Butterfinger cake combines peanut butter cake layers, Butterfinger filling, and chocolate peanut butter frosting to make a delicious chocolate-y and peanut butter-y cake!
- 1 cup water
- 1/2 cup unsalted butter
- 1/2 cup vegetable oil
- 1/2 cup creamy peanut butter don’t use natural
- 2 cups all-purpose flour
- 2 cups granulated sugar
- 1 teaspoon baking soda
- 3/4 teaspoon salt
- 1/2 cup full fat sour cream
- 3 tablespoons whole milk
- 2 large eggs
- 1 teaspoon vanilla extract
- 1/2 cup unsalted butter at room temperature
- 3 cups powdered sugar
- 3 tablespoons milk or heavy cream
- 1/4 teaspoon salt
- 3/4 cup finely chopped Butterfingers from about 4 to 4 1/2 ounces of candy
- 3/4 cup unsalted butter at room temperature
- 1/4 cup creamy peanut butter don’t use natural
- 1/2 cup cocoa powder
- 1/4 teaspoons salt
- 5 to 8 tablespoons milk or cream
- 4 to 4 1/2 cups powdered sugar
- Additional chopped butterfingers for garnish
- Preheat the oven to 350 degrees. Spray 3 8-inch round cake pans with cooking spray and line the bottom of the pans with parchment. Spray the parchment with cooking spray and set pans aside.
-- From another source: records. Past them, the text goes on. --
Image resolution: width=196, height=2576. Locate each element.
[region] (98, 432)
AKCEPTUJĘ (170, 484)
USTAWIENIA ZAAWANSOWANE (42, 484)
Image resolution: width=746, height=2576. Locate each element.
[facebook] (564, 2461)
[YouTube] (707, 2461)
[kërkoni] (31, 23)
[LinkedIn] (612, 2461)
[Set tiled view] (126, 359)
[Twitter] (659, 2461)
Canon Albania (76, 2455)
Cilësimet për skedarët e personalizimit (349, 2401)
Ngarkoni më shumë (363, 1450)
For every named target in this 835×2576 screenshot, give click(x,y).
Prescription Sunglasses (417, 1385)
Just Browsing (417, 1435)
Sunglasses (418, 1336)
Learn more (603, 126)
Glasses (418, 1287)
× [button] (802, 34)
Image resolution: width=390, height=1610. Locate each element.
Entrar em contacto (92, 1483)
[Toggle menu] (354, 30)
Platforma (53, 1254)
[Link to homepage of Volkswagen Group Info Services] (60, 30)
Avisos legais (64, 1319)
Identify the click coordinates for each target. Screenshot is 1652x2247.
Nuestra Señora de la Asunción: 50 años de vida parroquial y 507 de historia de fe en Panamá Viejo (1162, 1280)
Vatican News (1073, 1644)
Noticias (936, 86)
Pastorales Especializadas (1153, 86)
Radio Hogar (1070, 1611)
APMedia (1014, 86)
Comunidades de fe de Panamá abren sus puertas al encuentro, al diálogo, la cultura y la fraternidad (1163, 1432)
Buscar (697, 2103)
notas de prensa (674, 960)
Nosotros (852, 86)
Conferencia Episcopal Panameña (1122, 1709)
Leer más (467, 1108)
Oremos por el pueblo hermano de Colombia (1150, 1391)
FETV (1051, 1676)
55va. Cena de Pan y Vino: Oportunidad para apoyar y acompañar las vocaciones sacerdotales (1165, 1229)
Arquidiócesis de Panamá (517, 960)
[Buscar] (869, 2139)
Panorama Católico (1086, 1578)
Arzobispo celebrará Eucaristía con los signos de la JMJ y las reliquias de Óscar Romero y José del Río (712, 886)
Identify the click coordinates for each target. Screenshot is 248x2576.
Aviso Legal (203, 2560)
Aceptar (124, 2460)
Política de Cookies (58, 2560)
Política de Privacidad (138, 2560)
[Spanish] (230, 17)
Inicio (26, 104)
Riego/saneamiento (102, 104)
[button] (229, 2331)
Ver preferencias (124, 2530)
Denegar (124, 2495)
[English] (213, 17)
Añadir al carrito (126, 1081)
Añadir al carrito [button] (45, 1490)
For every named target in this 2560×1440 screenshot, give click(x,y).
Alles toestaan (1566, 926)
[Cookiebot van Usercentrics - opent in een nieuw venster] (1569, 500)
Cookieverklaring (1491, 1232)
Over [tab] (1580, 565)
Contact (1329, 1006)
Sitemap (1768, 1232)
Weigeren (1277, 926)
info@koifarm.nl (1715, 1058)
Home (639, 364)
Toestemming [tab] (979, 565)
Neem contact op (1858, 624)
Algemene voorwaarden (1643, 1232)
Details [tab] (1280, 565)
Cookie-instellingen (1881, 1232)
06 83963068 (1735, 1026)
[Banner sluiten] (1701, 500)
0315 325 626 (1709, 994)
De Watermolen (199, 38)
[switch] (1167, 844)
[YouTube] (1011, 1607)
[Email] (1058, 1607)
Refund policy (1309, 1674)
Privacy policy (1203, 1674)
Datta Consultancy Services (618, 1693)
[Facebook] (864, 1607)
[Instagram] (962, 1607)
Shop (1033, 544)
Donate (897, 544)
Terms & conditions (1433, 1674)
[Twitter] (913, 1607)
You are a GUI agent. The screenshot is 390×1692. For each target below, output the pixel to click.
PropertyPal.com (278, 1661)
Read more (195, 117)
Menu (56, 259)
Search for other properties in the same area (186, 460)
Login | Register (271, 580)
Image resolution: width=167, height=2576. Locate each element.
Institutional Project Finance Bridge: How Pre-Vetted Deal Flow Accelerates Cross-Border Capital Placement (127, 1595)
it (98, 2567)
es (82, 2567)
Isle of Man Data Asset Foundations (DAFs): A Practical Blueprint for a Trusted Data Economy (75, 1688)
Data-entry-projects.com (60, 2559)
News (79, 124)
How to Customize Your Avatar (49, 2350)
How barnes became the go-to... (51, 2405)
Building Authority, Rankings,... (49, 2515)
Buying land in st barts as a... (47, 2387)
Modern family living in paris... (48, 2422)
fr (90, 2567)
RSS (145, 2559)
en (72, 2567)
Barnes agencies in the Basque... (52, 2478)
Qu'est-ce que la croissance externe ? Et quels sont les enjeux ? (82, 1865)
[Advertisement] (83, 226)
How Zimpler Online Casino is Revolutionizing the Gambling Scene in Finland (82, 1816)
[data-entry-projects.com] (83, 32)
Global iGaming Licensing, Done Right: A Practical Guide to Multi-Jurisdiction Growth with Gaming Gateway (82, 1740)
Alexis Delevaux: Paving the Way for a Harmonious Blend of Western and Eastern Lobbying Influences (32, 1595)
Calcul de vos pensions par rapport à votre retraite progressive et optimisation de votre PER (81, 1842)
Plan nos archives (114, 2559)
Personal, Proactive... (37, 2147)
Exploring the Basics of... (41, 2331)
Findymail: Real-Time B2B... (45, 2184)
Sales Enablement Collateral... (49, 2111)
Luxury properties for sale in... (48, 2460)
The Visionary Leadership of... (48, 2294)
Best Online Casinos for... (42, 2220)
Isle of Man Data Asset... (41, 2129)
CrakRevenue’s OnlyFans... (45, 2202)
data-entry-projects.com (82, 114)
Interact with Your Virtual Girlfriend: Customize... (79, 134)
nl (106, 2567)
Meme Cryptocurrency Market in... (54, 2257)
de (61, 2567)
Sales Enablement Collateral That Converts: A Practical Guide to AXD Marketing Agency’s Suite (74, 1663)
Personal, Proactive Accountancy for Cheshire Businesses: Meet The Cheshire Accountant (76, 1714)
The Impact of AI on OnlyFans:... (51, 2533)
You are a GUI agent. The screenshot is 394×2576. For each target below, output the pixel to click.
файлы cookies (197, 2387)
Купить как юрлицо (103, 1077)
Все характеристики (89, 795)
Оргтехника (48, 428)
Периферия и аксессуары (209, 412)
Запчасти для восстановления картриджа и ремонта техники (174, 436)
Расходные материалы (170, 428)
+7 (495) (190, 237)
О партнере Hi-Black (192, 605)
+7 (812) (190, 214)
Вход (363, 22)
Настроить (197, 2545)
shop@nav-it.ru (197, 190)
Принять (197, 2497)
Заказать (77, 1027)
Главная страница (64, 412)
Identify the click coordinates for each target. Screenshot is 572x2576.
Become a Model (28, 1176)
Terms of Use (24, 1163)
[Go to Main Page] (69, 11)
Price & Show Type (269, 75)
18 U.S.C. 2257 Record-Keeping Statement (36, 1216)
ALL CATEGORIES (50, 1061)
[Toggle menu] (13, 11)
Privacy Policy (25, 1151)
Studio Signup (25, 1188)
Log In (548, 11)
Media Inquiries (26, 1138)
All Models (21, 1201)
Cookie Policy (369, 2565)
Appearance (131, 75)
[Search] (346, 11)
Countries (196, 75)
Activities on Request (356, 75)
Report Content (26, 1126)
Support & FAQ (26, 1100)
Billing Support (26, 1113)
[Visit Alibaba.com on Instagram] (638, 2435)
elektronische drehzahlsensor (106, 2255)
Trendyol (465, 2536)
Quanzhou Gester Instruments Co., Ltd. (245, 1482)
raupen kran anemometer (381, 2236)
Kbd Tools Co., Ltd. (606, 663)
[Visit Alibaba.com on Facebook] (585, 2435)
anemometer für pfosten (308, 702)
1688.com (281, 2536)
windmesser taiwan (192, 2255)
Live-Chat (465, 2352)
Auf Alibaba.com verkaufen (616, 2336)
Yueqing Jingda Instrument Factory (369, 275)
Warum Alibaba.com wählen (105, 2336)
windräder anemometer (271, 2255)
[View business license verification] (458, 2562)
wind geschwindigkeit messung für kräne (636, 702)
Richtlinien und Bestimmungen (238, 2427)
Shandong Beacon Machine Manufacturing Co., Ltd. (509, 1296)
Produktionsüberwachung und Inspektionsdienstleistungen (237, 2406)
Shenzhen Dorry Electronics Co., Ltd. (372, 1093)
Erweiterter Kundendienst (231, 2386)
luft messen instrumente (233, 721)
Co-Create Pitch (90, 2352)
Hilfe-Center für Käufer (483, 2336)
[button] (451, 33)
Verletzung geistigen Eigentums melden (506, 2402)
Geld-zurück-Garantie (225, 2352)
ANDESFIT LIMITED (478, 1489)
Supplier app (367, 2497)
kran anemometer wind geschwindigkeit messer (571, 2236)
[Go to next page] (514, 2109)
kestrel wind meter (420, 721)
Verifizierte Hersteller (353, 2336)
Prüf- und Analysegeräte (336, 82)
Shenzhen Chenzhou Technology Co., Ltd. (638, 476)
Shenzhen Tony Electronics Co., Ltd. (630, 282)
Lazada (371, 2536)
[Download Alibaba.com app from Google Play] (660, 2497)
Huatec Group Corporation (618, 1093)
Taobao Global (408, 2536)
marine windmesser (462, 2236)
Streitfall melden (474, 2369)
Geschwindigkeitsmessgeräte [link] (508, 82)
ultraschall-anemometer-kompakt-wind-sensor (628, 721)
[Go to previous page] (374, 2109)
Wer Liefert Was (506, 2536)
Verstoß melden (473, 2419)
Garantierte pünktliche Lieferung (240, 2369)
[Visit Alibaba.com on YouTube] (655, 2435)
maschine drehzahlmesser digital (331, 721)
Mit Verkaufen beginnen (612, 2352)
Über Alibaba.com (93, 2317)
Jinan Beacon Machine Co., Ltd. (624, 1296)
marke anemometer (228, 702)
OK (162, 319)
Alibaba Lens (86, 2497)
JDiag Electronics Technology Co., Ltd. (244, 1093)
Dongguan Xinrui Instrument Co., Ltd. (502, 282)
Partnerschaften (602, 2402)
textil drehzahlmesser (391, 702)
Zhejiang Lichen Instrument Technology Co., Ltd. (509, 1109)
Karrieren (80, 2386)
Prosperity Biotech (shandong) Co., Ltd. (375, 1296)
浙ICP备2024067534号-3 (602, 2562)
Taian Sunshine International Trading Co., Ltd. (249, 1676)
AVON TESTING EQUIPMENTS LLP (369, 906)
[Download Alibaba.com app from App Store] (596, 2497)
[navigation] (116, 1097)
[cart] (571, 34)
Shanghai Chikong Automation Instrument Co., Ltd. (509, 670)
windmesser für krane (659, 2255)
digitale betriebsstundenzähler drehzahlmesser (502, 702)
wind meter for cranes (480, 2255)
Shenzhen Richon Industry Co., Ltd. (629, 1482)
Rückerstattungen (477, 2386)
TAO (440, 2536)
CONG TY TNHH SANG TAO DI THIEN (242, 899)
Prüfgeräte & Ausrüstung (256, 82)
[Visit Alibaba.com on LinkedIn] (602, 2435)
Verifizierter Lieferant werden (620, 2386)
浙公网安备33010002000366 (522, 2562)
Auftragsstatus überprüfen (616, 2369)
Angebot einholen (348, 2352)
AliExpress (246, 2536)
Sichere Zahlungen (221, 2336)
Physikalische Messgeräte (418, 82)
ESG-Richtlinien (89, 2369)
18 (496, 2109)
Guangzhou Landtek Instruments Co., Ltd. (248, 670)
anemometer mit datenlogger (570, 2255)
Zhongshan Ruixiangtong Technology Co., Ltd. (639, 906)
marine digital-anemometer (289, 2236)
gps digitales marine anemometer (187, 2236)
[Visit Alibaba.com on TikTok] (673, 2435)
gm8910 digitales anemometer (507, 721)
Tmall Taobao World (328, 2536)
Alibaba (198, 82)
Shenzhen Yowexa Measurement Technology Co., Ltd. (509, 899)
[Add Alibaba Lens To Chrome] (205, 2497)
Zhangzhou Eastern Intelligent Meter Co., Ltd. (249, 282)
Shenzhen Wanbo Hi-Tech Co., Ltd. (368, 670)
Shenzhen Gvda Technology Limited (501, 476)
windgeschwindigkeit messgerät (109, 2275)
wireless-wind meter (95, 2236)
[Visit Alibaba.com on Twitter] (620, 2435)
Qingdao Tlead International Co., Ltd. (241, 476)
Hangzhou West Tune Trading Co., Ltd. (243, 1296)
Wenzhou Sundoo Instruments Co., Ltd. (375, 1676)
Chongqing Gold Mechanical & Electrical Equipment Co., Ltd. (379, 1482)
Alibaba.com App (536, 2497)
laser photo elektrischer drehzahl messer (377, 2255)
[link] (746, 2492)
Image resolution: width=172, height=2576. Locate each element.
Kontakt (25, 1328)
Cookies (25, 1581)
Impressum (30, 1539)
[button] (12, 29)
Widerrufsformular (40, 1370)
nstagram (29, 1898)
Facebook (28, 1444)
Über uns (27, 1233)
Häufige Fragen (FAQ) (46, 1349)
- Combine the water, butter, vegetable oil, and peanut butter together in a medium saucepan set over medium heat. Cook, stirring often, until peanut butter and butter are melted and mixture is smooth. Remove from the heat and let cool while you continue with the cake.
- Combine the flour, sugar, baking soda, and salt together in a large mixing bowl and beat with an electric mixer to combine. Add the sour cream, milk, eggs, and vanilla and beat on low speed until combined.
- Add the cooled peanut butter mixture and beat on low until batter is smooth, stopping mixer to scrape the sides and bottom of the bowl several times. Batter will be fairly thin.
- Divide batter evenly between the prepared pans and bake for 29 to 35 minutes, until a cake tester inserted into the center of the pans comes out clean.
- Cool cake layers in the pans for 30 minutes, then carefully invert onto a wire rack to cool completely before filling and frosting.
- Combine the butter, powdered sugar, milk, and salt in a medium mixing bowl and beat with an electric mixer on low speed until combined. Increase the speed to medium and beat until smooth. Use a rubber spatula to fold in the chopped Butterfingers.
- Beat the butter and peanut butter in a large mixing bowl with an electric mixer until very smooth. Add the cocoa powder and salt and beat to combine.
- Add 5 tablespoons of the milk and 4 cups of the powdered sugar and beat on low to combine, then increase speed to medium and beat until smooth. Add more milk if frosting is too thick and more powdered sugar if frosting is too thin.
- Place one layer on a cake stand or cardboard cake circle.
- Transfer about a 1/2 cup of frosting to a pastry bag fitted with a large round tip and pipe a circle of frosting around the perimeter of the cake. Use an offset spatula to spread half of the filling into an even layer inside the circle of frosting.
- Top with another cake layer and repeat the filling process. Top with the remaining cake layer. Frost your cake and decorate with additional chopped butterfingers if desired. Serve.
- Don't skip lining your pans with parchment! Even with cooking spray, the cake layers will stick!
- If you don’t have pastry bags and tips, you can just spread the filling over the cake layer without going all the way to the edge. This will prevent the filling from leaking out into the final coat of frosting.